TASK DESCRIPTION: All of the data is to be repeated verbatim.

=== DATA TO EXAMINE ===

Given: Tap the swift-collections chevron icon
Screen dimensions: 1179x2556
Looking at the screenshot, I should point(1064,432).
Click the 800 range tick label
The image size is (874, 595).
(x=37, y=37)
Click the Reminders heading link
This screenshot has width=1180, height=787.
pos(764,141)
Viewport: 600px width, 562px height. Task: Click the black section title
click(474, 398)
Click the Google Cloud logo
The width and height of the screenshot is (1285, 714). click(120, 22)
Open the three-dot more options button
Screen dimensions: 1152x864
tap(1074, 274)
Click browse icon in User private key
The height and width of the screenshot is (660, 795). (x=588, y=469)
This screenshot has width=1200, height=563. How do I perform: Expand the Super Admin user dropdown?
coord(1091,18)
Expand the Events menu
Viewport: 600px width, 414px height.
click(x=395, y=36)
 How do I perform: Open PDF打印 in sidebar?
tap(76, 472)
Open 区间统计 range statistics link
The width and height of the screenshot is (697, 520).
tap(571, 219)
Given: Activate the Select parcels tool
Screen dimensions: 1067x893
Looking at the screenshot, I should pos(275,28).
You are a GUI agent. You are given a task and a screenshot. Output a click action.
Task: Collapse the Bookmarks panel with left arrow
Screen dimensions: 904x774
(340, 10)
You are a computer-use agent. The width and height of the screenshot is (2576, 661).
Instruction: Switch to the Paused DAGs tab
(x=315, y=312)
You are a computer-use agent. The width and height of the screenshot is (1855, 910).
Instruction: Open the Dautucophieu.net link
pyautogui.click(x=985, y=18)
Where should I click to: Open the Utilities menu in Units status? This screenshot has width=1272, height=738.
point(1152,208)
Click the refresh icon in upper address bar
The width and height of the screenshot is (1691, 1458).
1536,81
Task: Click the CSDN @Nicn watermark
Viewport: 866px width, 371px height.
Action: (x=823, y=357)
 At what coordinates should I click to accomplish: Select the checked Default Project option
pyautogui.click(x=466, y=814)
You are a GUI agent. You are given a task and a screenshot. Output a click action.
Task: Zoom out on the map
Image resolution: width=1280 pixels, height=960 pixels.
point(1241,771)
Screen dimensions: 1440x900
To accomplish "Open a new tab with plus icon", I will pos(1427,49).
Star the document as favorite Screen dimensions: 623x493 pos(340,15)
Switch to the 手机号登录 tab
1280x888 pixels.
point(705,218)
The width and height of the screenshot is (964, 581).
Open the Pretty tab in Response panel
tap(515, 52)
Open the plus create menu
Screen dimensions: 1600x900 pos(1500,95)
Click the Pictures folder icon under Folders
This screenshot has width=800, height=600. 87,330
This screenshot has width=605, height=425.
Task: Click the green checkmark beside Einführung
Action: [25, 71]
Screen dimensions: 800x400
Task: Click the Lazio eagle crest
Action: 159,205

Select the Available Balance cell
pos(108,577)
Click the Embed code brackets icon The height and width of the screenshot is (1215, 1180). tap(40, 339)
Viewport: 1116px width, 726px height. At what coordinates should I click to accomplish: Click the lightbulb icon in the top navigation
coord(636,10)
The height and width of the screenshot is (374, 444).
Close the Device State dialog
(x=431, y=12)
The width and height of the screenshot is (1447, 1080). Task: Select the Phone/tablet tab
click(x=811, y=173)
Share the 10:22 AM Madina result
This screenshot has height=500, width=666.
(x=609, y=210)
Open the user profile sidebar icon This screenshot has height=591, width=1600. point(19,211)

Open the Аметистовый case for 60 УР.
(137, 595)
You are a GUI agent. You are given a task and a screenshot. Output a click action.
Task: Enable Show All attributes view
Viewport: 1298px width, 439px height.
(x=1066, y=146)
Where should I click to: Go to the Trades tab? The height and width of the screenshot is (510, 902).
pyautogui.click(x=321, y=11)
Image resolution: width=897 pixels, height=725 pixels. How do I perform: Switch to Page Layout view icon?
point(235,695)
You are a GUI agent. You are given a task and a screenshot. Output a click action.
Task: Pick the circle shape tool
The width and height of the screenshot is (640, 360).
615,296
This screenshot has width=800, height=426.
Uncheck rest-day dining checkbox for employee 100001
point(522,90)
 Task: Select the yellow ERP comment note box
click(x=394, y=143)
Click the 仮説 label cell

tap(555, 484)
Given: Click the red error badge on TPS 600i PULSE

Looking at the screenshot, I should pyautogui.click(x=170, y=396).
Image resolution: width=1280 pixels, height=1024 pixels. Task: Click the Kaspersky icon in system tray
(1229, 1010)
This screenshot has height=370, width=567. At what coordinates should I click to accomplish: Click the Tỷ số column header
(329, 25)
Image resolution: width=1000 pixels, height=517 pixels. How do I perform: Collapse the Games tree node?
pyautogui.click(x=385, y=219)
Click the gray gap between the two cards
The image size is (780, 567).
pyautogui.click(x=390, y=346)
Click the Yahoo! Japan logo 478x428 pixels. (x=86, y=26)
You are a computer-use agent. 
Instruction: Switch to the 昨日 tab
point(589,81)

===

THE COMPLETED TASK:
Given: Tap the swift-collections chevron icon
Screen dimensions: 1179x2556
Looking at the screenshot, I should point(1064,432).
Click the 800 range tick label
The image size is (874, 595).
(x=37, y=37)
Click the Reminders heading link
This screenshot has width=1180, height=787.
pos(764,141)
Viewport: 600px width, 562px height. Task: Click the black section title
click(474, 398)
Click the Google Cloud logo
The width and height of the screenshot is (1285, 714). click(120, 22)
Open the three-dot more options button
Screen dimensions: 1152x864
tap(1074, 274)
Click browse icon in User private key
The height and width of the screenshot is (660, 795). (x=588, y=469)
This screenshot has width=1200, height=563. How do I perform: Expand the Super Admin user dropdown?
coord(1091,18)
Expand the Events menu
Viewport: 600px width, 414px height.
click(x=395, y=36)
 How do I perform: Open PDF打印 in sidebar?
tap(76, 472)
Open 区间统计 range statistics link
The width and height of the screenshot is (697, 520).
tap(571, 219)
Given: Activate the Select parcels tool
Screen dimensions: 1067x893
Looking at the screenshot, I should pos(275,28).
You are a GUI agent. You are given a task and a screenshot. Output a click action.
Task: Collapse the Bookmarks panel with left arrow
Screen dimensions: 904x774
(340, 10)
You are a computer-use agent. The width and height of the screenshot is (2576, 661).
Instruction: Switch to the Paused DAGs tab
(x=315, y=312)
You are a computer-use agent. The width and height of the screenshot is (1855, 910).
Instruction: Open the Dautucophieu.net link
pyautogui.click(x=985, y=18)
Where should I click to: Open the Utilities menu in Units status? This screenshot has width=1272, height=738.
point(1152,208)
Click the refresh icon in upper address bar
The width and height of the screenshot is (1691, 1458).
1536,81
Task: Click the CSDN @Nicn watermark
Viewport: 866px width, 371px height.
Action: (x=823, y=357)
 At what coordinates should I click to accomplish: Select the checked Default Project option
pyautogui.click(x=466, y=814)
You are a GUI agent. You are given a task and a screenshot. Output a click action.
Task: Zoom out on the map
Image resolution: width=1280 pixels, height=960 pixels.
point(1241,771)
Screen dimensions: 1440x900
To accomplish "Open a new tab with plus icon", I will pos(1427,49).
Star the document as favorite Screen dimensions: 623x493 pos(340,15)
Switch to the 手机号登录 tab
1280x888 pixels.
point(705,218)
The width and height of the screenshot is (964, 581).
Open the Pretty tab in Response panel
tap(515, 52)
Open the plus create menu
Screen dimensions: 1600x900 pos(1500,95)
Click the Pictures folder icon under Folders
This screenshot has width=800, height=600. 87,330
This screenshot has width=605, height=425.
Task: Click the green checkmark beside Einführung
Action: [25, 71]
Screen dimensions: 800x400
Task: Click the Lazio eagle crest
Action: 159,205

Select the Available Balance cell
pos(108,577)
Click the Embed code brackets icon The height and width of the screenshot is (1215, 1180). tap(40, 339)
Viewport: 1116px width, 726px height. At what coordinates should I click to accomplish: Click the lightbulb icon in the top navigation
coord(636,10)
The height and width of the screenshot is (374, 444).
Close the Device State dialog
(x=431, y=12)
The width and height of the screenshot is (1447, 1080). Task: Select the Phone/tablet tab
click(x=811, y=173)
Share the 10:22 AM Madina result
This screenshot has height=500, width=666.
(x=609, y=210)
Open the user profile sidebar icon This screenshot has height=591, width=1600. point(19,211)

Open the Аметистовый case for 60 УР.
(137, 595)
You are a GUI agent. You are given a task and a screenshot. Output a click action.
Task: Enable Show All attributes view
Viewport: 1298px width, 439px height.
(x=1066, y=146)
Where should I click to: Go to the Trades tab? The height and width of the screenshot is (510, 902).
pyautogui.click(x=321, y=11)
Image resolution: width=897 pixels, height=725 pixels. How do I perform: Switch to Page Layout view icon?
point(235,695)
You are a GUI agent. You are given a task and a screenshot. Output a click action.
Task: Pick the circle shape tool
The width and height of the screenshot is (640, 360).
615,296
This screenshot has width=800, height=426.
Uncheck rest-day dining checkbox for employee 100001
point(522,90)
 Task: Select the yellow ERP comment note box
click(x=394, y=143)
Click the 仮説 label cell

tap(555, 484)
Given: Click the red error badge on TPS 600i PULSE

Looking at the screenshot, I should pyautogui.click(x=170, y=396).
Image resolution: width=1280 pixels, height=1024 pixels. Task: Click the Kaspersky icon in system tray
(1229, 1010)
This screenshot has height=370, width=567. At what coordinates should I click to accomplish: Click the Tỷ số column header
(329, 25)
Image resolution: width=1000 pixels, height=517 pixels. How do I perform: Collapse the Games tree node?
pyautogui.click(x=385, y=219)
Click the gray gap between the two cards
The image size is (780, 567).
pyautogui.click(x=390, y=346)
Click the Yahoo! Japan logo 478x428 pixels. (x=86, y=26)
You are a computer-use agent. 
Instruction: Switch to the 昨日 tab
point(589,81)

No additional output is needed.